A partner in a toxic relationship may have convinced you that you are the problem in the relationship. (Image: Shutterstock)
Often people who have not been through an unhealthy relationship ask the one who is stuck to leave as soon as possible. In the end, it may be easier said than done.
While no relationship is perfect, some can have a significant adverse impact on your health, happiness, and overall well-being. For some relationships, these negative effects may be easy to spot because they are clearly toxic and abusive, but other relationships have more subtle signs of being unhealthy. It is important to understand that every relationship is different with the passage of time and may undergo some changes. But certain traits tend to characterize unhealthy relationships. Many people cannot do this for a myriad of reasons.
Marriage and family therapist, Emily H. Sanders, revealed some of these reasons. People who don’t leave, she says, are almost always a combination of two or more factors. Here are the reasons why you may be subconsciously struggling to end a toxic relationship:
The bliss of relationships
There are several reasons that can directly affect leaving the relationship. You may be waiting to see if your partner is willing to make the changes you’ve requested. Alternatively, if you’re willing to make a relationship work, you might try different strategies to see what can help you. One of the hardest things you can do to yourself is spend time trying to make yourself expect or want less. This is especially done when we try to find peace with what we already have.
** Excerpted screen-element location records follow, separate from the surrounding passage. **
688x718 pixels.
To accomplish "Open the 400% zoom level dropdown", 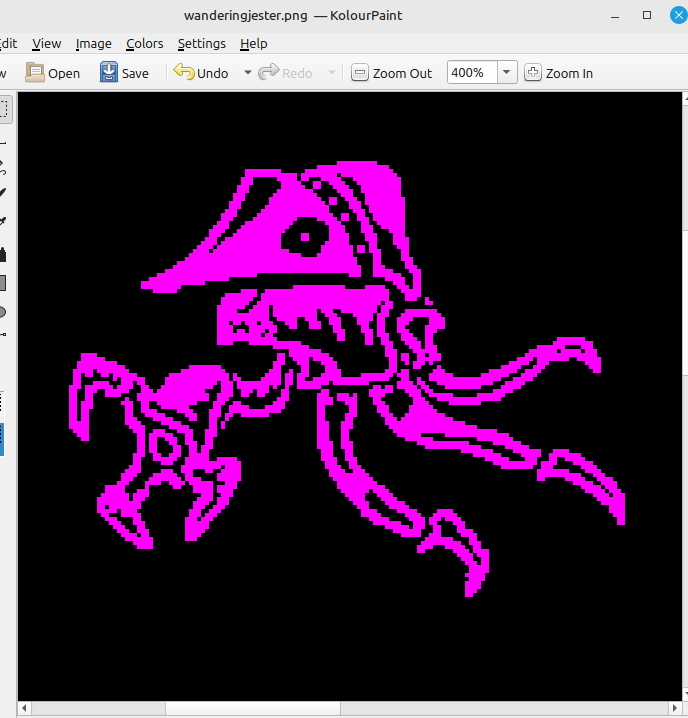I will pyautogui.click(x=507, y=73).
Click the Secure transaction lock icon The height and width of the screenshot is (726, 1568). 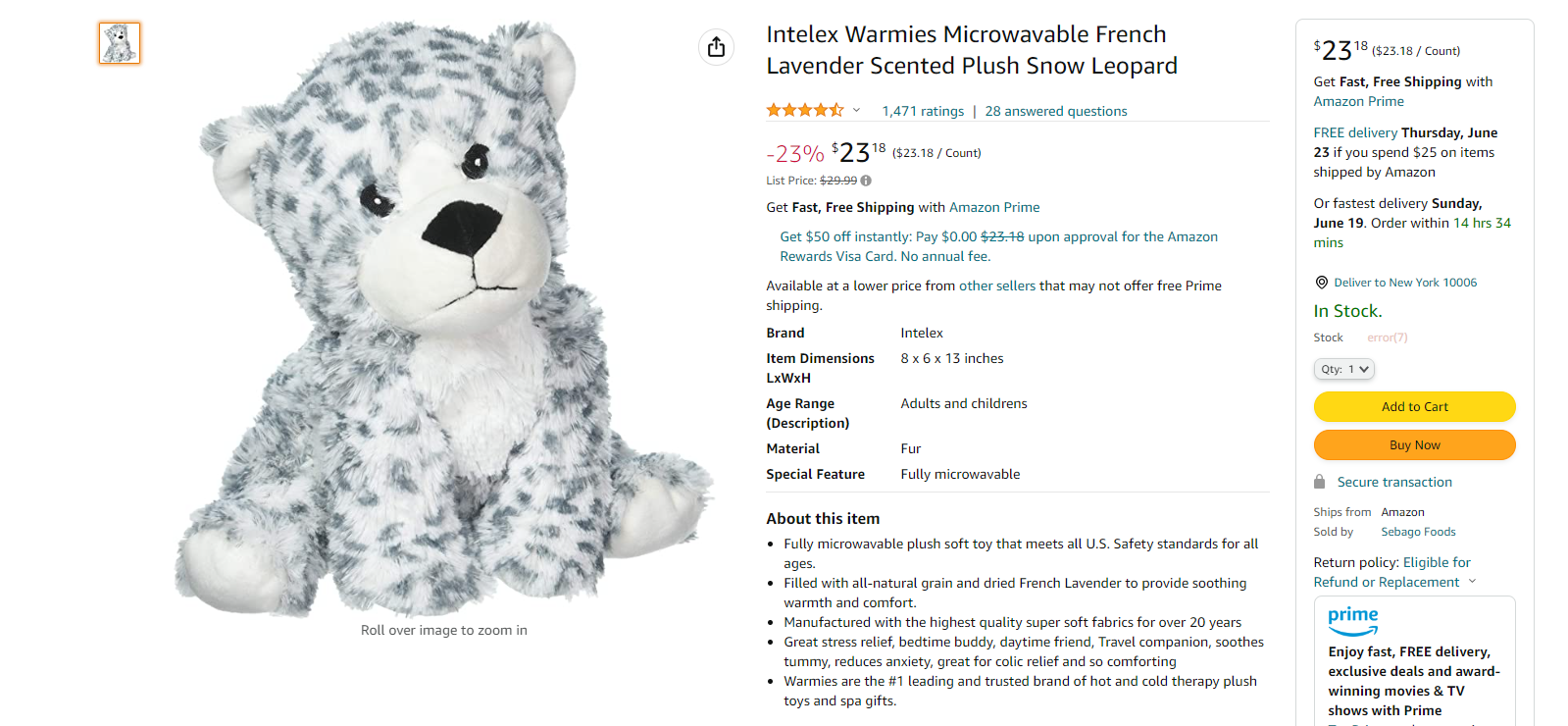point(1320,482)
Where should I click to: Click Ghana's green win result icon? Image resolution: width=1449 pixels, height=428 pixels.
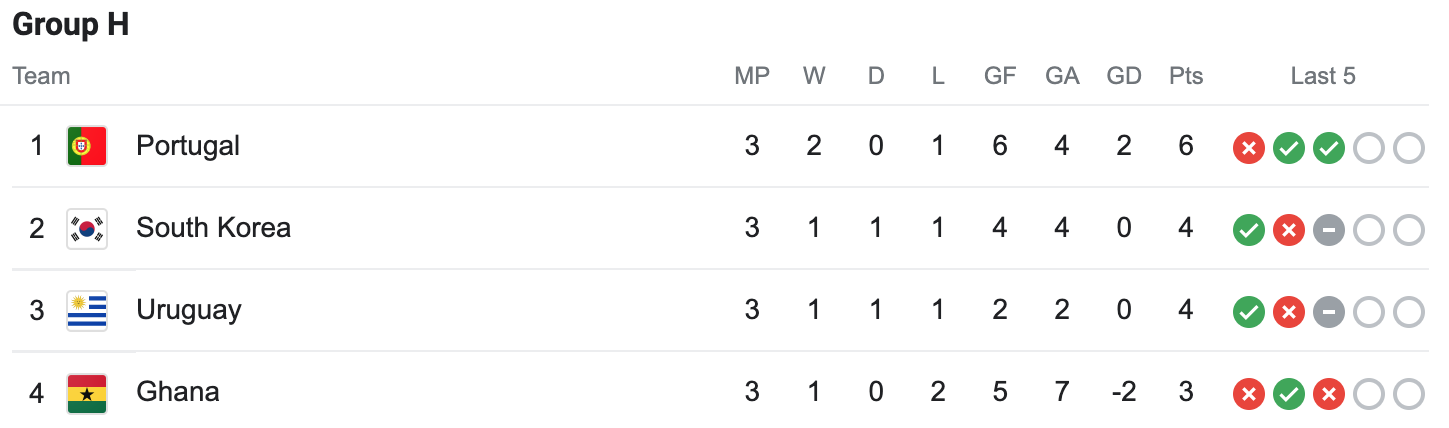(x=1288, y=395)
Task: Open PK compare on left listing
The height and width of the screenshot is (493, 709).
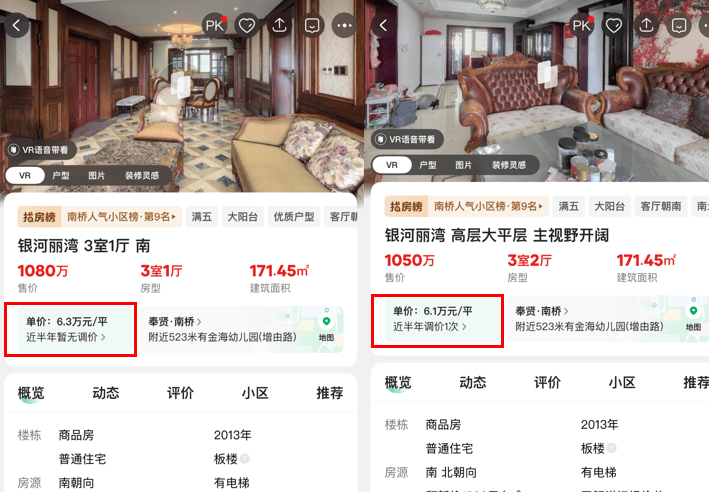Action: coord(215,25)
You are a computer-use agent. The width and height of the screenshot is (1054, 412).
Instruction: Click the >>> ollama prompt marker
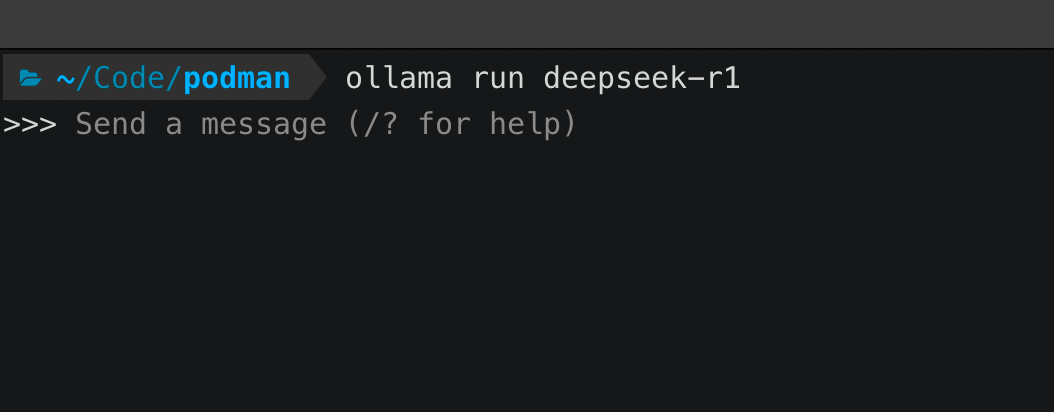point(30,125)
Emily H Sanders also mentions that when people are in long-term relationships, ending them can be difficult. This is because they may be angry about ending a relationship in which they have invested so much time and energy. People continue to invest without wanting to feel that time has been wasted. For others, the beginning of a relationship is often the best phase. You can hold on to the experience of that beginning and believe that eventually you can return to that place.
If you’re afraid of being alone, breaking up with a relationship can be especially triggering for you. You may be afraid that you can’t find anyone else, forcing you to settle for a less-than-deserving relationship instead of being alone. Likewise, ending a relationship comes with its own set of hurdles, including emotional ones. You may not feel ready to face the grief that comes with a breakup.
Other persons involved
This may not be about you at all. You may be concerned about how your partner. Whether they will be able to sail through the breakup and in life without you. The question that often comes to mind may be how they will take care of themselves when you are gone. This also applies to your children. It can be particularly tricky to navigate when children are involved. You may not like the thought of your children not having both parents together.
A partner in a toxic relationship may have convinced you that you are the problem in the relationship. So instead of getting out, spend time working on yourself in the hopes that things will improve. Alternatively, a partner may not be the only one encouraging you to stay in a toxic relationship. You may be surrounded by friends and family who are unaware of how unhealthy the relationship is. Since they have no clue, they might encourage you to stay. Perhaps you have religious beliefs that prevent you from ending the relationship.
More factors at play
Even toxic relationships don’t have all bad days. That’s exactly what makes them so confusing. You may be sifting through that confusion, making it hard for you to leave.
Furthermore, breaking up a relationship requires financial resources, especially if you have been dependent on your partner. Not having the financial resources can discourage you from leaving. In addition, some people may find it physically dangerous to leave.
People often leave a relationship, but then decide to go back and understand more about the relationship. This will look something like “Was it really as bad as I remember?” or “Maybe they’ve made changes now.” Your past dynamic may also play into your current relationship. If you have unconsciously chosen the method of trying to mend or heal by staying in your relationship in the past, you may be more willing to do it in the present.